Ammas, who vividly remembered Senrich pinching his nose and gazing down at his lap to keep most injudicious laughter trapped in his chest, nodded. "That's right. Because after you stated your defense he called a recess -- sent out a few of his clerks and the city guard to see what they could find out -- "

Vos nodded, smirking and wreathed in a cloud of rieldo fumes. "And it turned out that priest had been taking bribes through the whole festival."

"It is good you were uncovering him, then. I think I will call you Vos the Inquisitor, which I am thinking suits better than Vos Weakbladder."

But Ammas was nodding, smiling reminiscently. "I remember. You were charged with, what was it -- right, public relief of bodily function and offending the dignity of a clergyman. And when he handed down the sentence, you were found guilty of one but not the other, because -- "

"'A Hethmar Blade who rigs a contest of strength has no dignity to offend,' was how he put it."

"Ammas's father was very wise," Barthim smiled.

"He was," Ammas said, so softly no one but Carala heard it.

"Did they ever punish the priest?" Denisius asked.

Barthim shook his head. "Unless things were being very different then, they would have left that up to the Hethmar themselves."

Ammas nodded. "They did. But they also sentenced some of the people who had bribed him."

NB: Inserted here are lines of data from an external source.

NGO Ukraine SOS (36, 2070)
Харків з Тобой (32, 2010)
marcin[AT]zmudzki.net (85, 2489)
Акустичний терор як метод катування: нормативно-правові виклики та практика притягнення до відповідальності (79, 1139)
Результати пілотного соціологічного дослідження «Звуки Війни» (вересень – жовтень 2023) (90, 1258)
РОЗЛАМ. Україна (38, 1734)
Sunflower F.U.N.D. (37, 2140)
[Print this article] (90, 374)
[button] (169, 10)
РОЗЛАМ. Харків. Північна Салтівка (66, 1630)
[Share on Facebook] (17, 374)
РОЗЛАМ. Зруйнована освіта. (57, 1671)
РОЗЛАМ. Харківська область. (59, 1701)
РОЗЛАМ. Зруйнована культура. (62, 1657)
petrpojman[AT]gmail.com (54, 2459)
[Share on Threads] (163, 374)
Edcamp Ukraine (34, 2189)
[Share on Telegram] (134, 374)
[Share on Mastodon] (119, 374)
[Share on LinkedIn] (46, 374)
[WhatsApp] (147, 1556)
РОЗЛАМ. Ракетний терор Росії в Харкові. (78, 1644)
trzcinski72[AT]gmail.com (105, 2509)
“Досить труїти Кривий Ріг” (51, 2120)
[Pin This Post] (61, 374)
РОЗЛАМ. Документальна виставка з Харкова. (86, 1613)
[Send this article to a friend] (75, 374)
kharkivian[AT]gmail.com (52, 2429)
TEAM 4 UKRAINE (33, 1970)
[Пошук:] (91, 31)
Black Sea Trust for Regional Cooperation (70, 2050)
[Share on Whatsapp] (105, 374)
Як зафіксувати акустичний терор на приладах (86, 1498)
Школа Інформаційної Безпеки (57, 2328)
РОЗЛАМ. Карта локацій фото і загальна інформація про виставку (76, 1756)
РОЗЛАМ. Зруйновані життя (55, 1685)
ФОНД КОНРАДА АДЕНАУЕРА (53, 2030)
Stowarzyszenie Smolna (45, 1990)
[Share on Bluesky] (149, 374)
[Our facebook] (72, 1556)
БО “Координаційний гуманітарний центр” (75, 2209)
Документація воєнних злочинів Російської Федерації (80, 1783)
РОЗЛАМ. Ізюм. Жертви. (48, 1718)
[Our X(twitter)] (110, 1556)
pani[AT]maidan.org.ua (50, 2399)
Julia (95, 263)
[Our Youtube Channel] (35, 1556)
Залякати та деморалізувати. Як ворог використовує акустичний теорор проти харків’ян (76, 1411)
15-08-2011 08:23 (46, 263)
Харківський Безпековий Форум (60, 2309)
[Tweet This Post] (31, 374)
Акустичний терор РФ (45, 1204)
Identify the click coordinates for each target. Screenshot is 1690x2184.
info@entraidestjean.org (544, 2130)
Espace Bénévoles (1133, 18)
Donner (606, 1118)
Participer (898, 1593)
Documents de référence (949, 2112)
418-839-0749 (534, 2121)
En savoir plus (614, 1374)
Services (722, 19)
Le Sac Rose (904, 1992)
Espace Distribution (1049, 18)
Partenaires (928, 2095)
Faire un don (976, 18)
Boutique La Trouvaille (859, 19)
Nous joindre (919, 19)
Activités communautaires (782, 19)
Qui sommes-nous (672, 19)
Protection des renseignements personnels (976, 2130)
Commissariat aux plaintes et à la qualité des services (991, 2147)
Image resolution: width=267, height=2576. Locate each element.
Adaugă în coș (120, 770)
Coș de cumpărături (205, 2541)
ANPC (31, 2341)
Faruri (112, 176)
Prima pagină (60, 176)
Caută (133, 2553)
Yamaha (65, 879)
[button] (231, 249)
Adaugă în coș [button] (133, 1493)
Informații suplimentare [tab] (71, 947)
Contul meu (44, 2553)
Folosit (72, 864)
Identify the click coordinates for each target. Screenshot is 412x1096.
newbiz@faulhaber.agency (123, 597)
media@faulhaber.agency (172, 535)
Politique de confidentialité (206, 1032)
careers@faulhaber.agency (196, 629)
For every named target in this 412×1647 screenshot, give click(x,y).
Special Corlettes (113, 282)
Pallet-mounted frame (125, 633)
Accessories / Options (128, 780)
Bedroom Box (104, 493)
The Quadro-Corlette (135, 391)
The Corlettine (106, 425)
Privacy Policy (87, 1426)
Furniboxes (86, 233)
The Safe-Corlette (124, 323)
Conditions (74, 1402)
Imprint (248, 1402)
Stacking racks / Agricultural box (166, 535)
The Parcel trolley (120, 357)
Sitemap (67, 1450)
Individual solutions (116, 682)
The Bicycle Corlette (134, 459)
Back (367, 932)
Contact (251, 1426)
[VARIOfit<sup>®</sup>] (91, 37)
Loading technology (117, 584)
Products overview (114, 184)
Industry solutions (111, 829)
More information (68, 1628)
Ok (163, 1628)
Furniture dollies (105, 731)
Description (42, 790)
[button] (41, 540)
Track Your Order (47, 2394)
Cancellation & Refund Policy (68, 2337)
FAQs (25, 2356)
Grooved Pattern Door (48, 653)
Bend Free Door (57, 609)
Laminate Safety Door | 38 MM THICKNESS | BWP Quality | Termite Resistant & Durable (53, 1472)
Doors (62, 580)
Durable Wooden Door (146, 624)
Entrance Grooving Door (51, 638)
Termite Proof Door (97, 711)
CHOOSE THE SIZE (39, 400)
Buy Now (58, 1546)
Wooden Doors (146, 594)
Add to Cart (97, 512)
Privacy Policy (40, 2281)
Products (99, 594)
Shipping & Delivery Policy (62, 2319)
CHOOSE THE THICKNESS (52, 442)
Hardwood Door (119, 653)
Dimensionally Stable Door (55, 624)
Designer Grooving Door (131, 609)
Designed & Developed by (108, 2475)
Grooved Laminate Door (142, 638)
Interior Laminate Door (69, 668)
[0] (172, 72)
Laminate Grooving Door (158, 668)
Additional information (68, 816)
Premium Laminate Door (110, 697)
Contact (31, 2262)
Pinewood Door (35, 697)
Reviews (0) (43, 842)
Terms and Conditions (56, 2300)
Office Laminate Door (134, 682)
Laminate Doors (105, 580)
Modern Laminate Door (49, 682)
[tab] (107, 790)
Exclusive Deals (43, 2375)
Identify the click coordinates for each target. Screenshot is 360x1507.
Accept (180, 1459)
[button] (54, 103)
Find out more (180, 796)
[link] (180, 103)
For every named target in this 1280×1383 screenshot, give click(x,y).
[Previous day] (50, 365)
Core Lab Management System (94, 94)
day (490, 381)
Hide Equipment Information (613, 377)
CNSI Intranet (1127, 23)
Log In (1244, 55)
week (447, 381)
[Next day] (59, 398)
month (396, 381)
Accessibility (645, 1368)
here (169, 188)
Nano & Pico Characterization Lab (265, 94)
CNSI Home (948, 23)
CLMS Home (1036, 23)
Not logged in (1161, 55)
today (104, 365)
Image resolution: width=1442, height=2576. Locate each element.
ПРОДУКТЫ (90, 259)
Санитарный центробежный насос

"And what was your father's sentence for them?" Vos asked, grinning because he already knew the answer.

Ammas grinned right back. "Three weeks in the stocks." Vos nodded, chuckling deeply.

Barthim clapped. "Yes! And then some fine Blade of the Hethmar was skinning them, or at least breaking their noses and fingers?"

"As to that," Ammas said, "I have no idea. I only saw the secular side of the law."

Barthim tried not to look too disappointed.